Now he was smiling. "You wouldn't shoot me, Al. It's me. Jack." He tapped his chest. "My gun's in the car. I'm not even armed, Al. Monica wanted to leave Murphy." That smile remained on his face, growing more grotesque by the second; a smile that seemed to almost touch his ears. "She just couldn't muster the courage to do it. Instead, she told him she was having an affair. I told her not to do that. I did. But she didn't listen to me. I had to teach her a lesson. I had to show her who was boss. And then . . ."
"That's Eve on the ground, not Monica."
Something flickered in his eyes, fear, comprehension, horror, she didn't know. He inched closer, his frown deepening, and she cried, "Don't, Jack, don't make me do it!"
But he didn't stop. He lunged at her.
And she blew him away.
August 1
"I
really hate good-byes, Kincaid."
"Me too."
"Then why're we sitting here?"
They were in her Honda out in front of the Ladeco terminal of the Miami Airport. It was the first time they'd been off Tango Key together, and there was a kind of twisted irony that it should be now, the day he was leaving for Chile. This was when she was supposed to say,
Have a nice trip, Ryan. Write when you can. Stay clear of coups and revolutions.
This was when it would've helped to be gorgeous.
"You want to sit inside?" he asked.
"No."
He reached into the knapsack between them and pulled out a ticket. He handed it to her. "For Christmas. Just so you can't back out."
She looked down at the ticket. The dates were open, but it was a round-trip, all right, Tango to Miami to Santiago and back. She thought about Eve, locked up in an institution. She thought about Murphy, who had died en route to the hospital. She thought about Dobbs. She shook her head and passed it back to him. "Maybe we won't feel the same at Christmas."
"I will," he said, and folded the ticket and slipped it inside her purse and opened the door. "I'll feel the same."
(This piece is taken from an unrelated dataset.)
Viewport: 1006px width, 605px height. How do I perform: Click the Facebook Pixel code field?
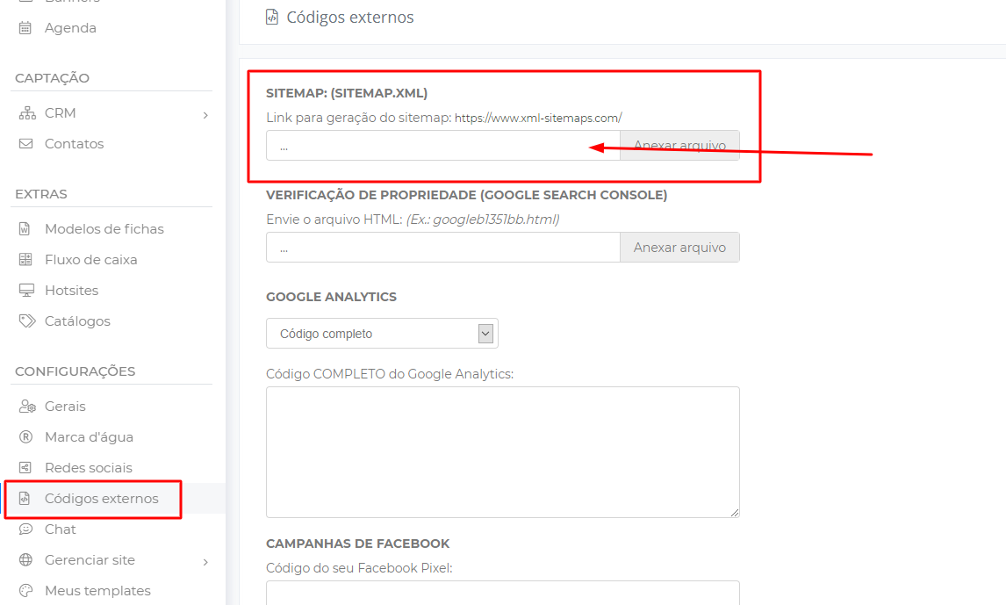(x=502, y=593)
She got out and walked around to the hatchback and unlocked it. He pulled his suitcase out. One suitcase, that was all. She walked with him as far as the door. He kissed her good-bye and whispered that he loved her. Then he strolled through the electronic doors and they sighed shut behind him
Aline just stood there, watching him through the glass until the crowd sucked him in. Her heart burst. Finally, she turned away and hurried back toward her car, and when she looked up, there was Bernie leaning against the Honda. "Hi, Al. You got a ticket." She waved it. "They don't mess around up here in the big city, you know. Five minutes in a No Parking zone and they get you for fifty bucks."
"What're you doing here?"
She shrugged. "Oh, your little pal Ferret told me what time Kincaid's plane was leaving, and I figured you might want to head over to Miami Beach and do the town or something."
Aline laughed. Bernie grinned mischievously as she ripped the parking ticket in two and tossed the pieces over her shoulder. The hot breeze caught them and lifted them up, up over the black asphalt, the traffic, into the blue South Florida sky.